__Records to use__.
[Start of Attachment]
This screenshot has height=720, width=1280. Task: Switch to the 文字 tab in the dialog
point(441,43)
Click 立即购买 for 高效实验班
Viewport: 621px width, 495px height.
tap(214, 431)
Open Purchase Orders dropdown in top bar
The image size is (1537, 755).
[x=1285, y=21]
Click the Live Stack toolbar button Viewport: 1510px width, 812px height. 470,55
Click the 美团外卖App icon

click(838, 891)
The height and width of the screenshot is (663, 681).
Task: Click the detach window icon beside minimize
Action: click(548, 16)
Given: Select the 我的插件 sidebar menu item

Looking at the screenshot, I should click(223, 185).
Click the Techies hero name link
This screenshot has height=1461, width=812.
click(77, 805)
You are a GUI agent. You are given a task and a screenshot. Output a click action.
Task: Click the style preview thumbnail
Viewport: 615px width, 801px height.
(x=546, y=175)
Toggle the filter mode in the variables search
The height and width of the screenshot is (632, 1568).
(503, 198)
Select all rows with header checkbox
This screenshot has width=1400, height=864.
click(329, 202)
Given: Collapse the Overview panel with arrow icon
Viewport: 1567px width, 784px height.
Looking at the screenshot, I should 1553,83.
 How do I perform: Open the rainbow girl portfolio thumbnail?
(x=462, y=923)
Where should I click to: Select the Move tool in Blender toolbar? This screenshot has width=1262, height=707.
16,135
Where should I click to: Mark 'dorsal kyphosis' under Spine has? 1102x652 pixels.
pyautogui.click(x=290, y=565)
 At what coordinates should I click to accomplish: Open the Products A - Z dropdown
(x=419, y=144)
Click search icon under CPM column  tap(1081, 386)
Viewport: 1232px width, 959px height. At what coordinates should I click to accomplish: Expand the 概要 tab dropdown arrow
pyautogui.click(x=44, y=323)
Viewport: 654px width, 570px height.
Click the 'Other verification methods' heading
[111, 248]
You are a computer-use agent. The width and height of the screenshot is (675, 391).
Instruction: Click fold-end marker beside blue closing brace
[End of Attachment]
__Work item__.
Within the material, find all lines that hold the word "agent" and show them.

__Answer section__.
You are a GUI agent. You are given a task and a screenshot. Output a click action.
You are a computer-use agent. The width and height of the screenshot is (675, 391).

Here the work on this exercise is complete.